Too often we think the word ‘yes” comes with magical powers. We think that by agreeing to every task that comes our way we’ll somehow be able to defy the odds and get it all done. It’s an illusion. Realise there is always more to be done than you can actually do. Stop saying ‘yes’haphazardly, believing you’ll figure out the details later. Help your future self by not overloading your plate.
Start declining requests and renegotiating commitments.
When someone makes a request, ask a few key questions so you fully understand what that request entails. If you can’t do it, you might say, “I’m very sorry, but I will need to decline that right now so I can focus on other key priorities.” Or you might renegotiate the request in terms of how much you do or by when. For example, “I can’t commit to having that completed by Friday, but I could start on it Friday and have it done the following Tuesday. Would that work?”

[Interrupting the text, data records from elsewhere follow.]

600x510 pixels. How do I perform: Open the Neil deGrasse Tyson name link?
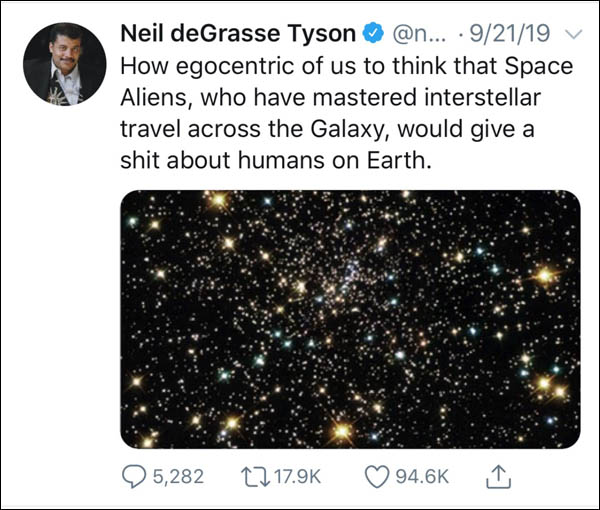(237, 35)
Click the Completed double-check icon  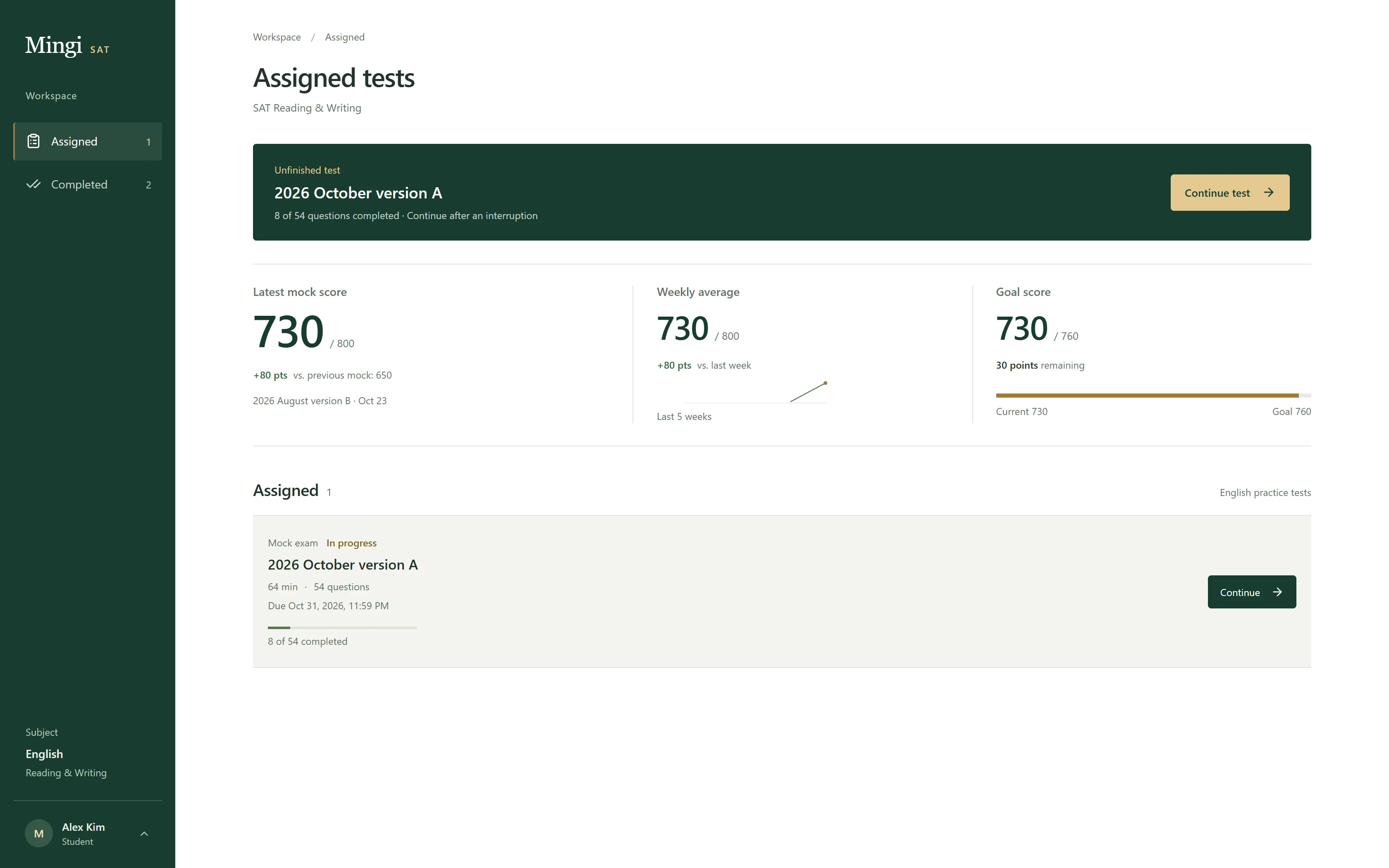point(33,184)
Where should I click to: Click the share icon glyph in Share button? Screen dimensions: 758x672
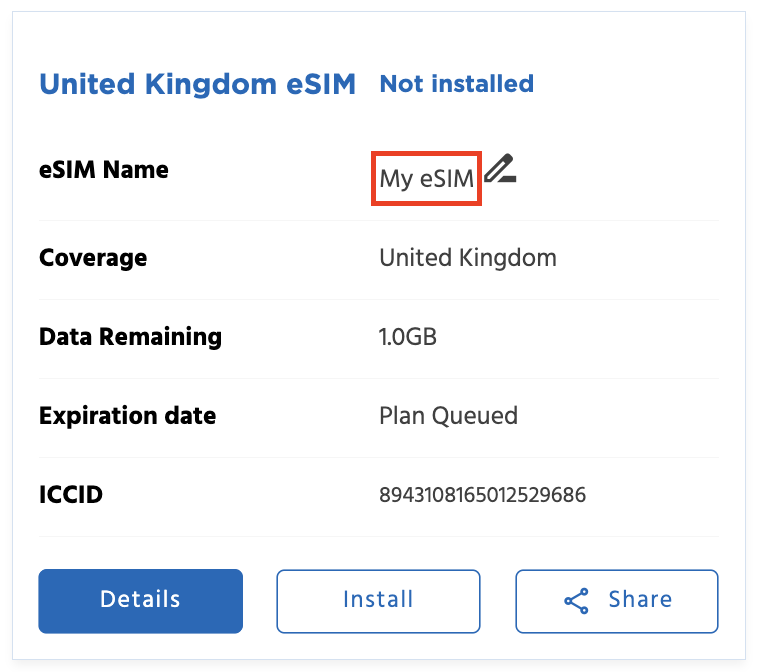[x=577, y=601]
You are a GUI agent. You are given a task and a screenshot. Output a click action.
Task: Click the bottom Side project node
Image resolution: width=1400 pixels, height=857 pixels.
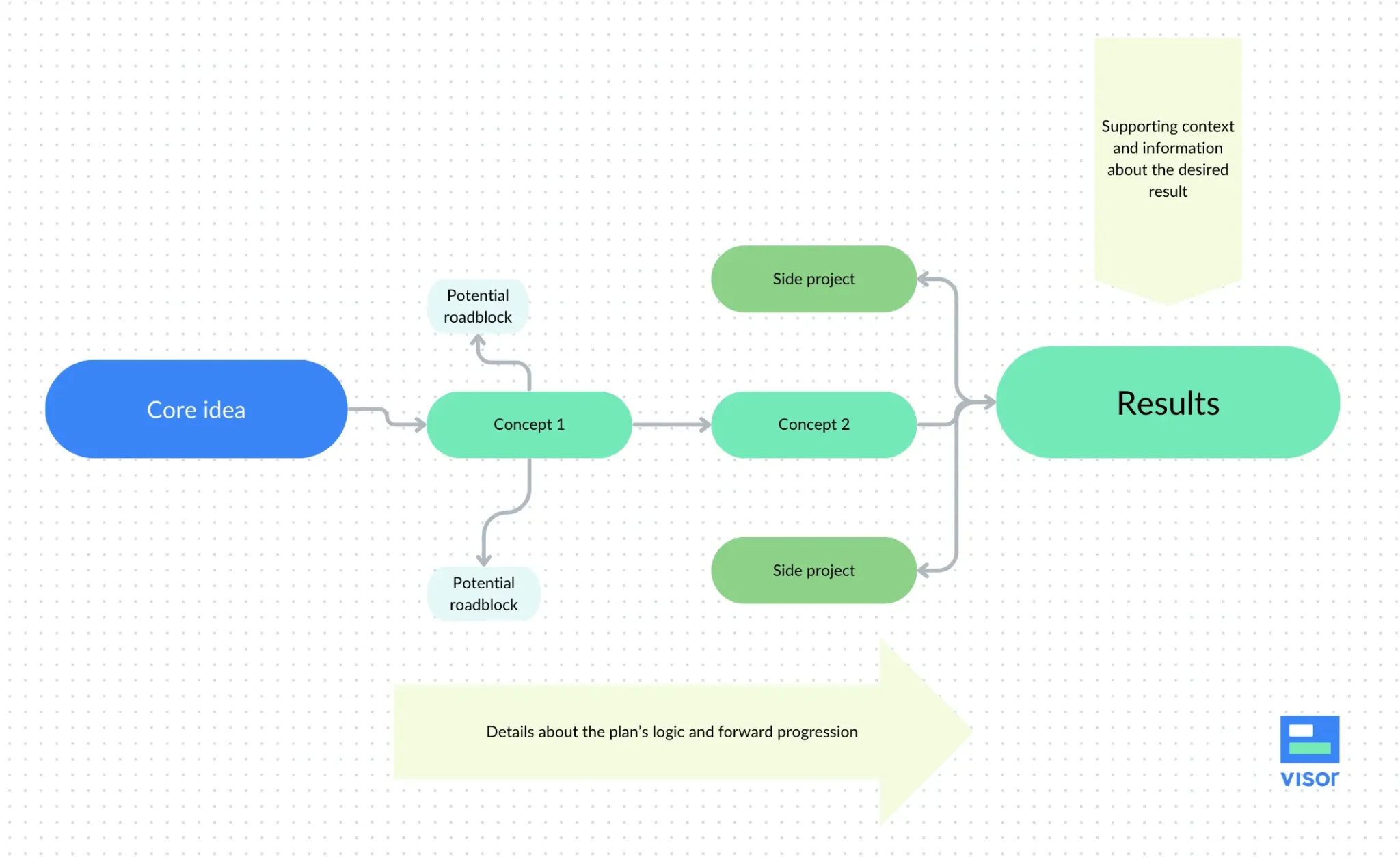pos(815,570)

Stop multitasking email and work.
This is one reason you never clear your email inbox. Email volume is less important than how you manage it. When you start sorting emails and then spend 20 minutes on a project that pops up in one of the emails, you end up losing time. It’s true, sooner or later you’ll need to do that project. But it’s less efficient to do it in that moment. Processing email is one task, doing the work entailed in email is another. Don’t mix the two.
Schedule “email only” time for focus and efficiency.
Set aside time each day to be in ‘email mode.’ A time when you won’t do anything else but read each email and decide what the next action is. Then park the results of that decision on a list or a calendar and archive the email away. When you spend 45 minutes solely processing your inbox, for example, you get through more items, which allows you to populate your calendar and lists according to priorities, which then allows you to do more of the right stuff throughout the day.
Vermaak says that research has shown that by adopting habits we can yield compound returns, build a culture of continuous improvement, and align our behaviour with goals and values while increasing efficiency.
“Stress-free productivity is possible, but only if you control your incoming requests and existing projects rather than letting them control you,” says Vermaak. “It is possible to end the day feeling both exhausted and productive.”